Which lines in the listing below contain the string "field", with case counting? Copy each of them.

::: Records shown :::

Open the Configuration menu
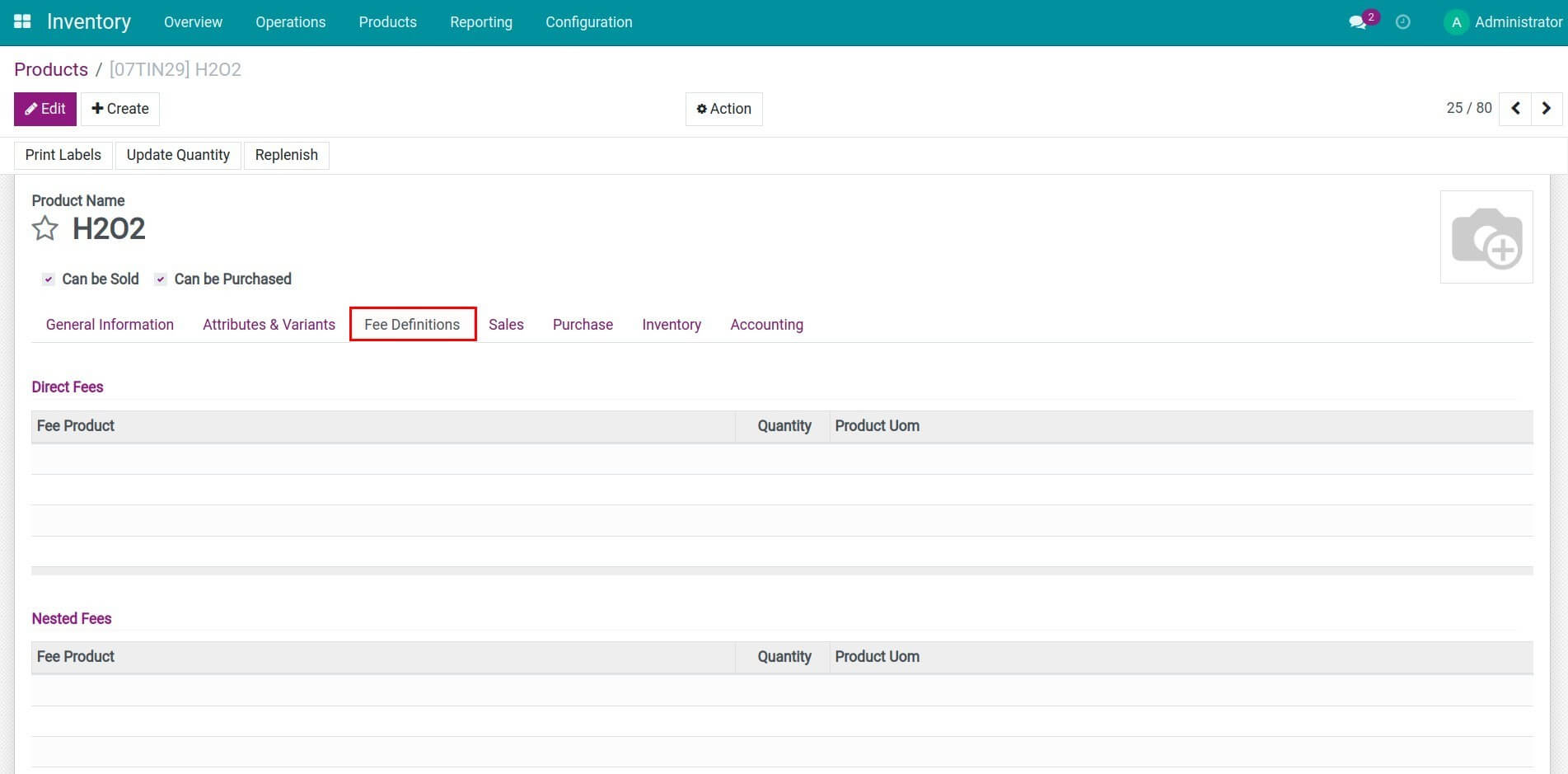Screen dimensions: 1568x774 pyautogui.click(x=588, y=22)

:::
::: Records shown :::

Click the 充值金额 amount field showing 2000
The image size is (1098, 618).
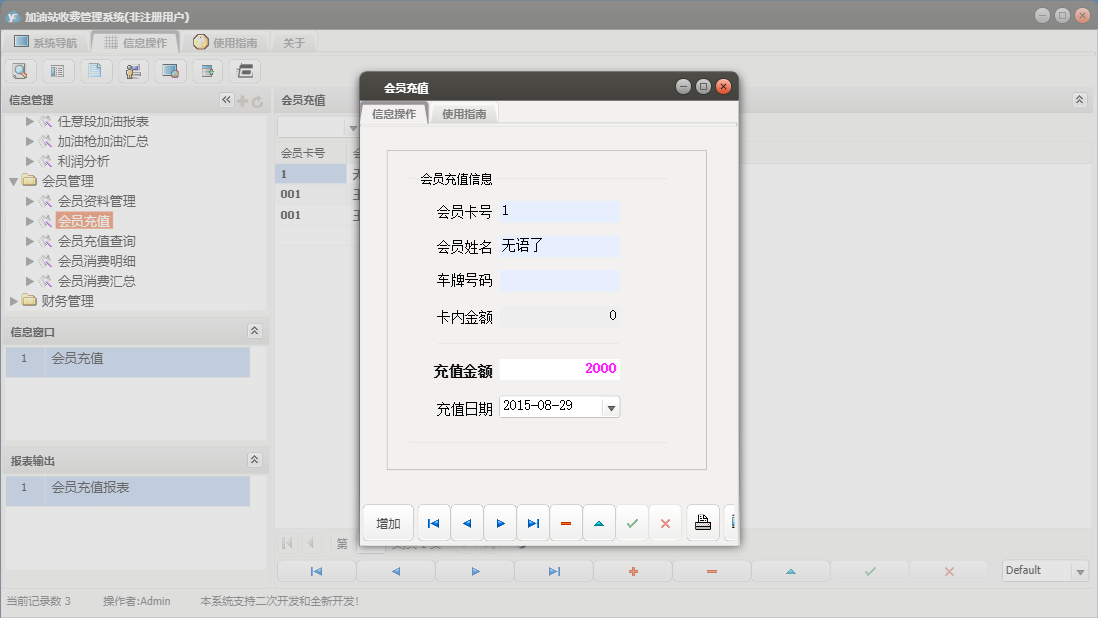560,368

:::

Reply to the task:
Click the 充值金额 amount field showing 2000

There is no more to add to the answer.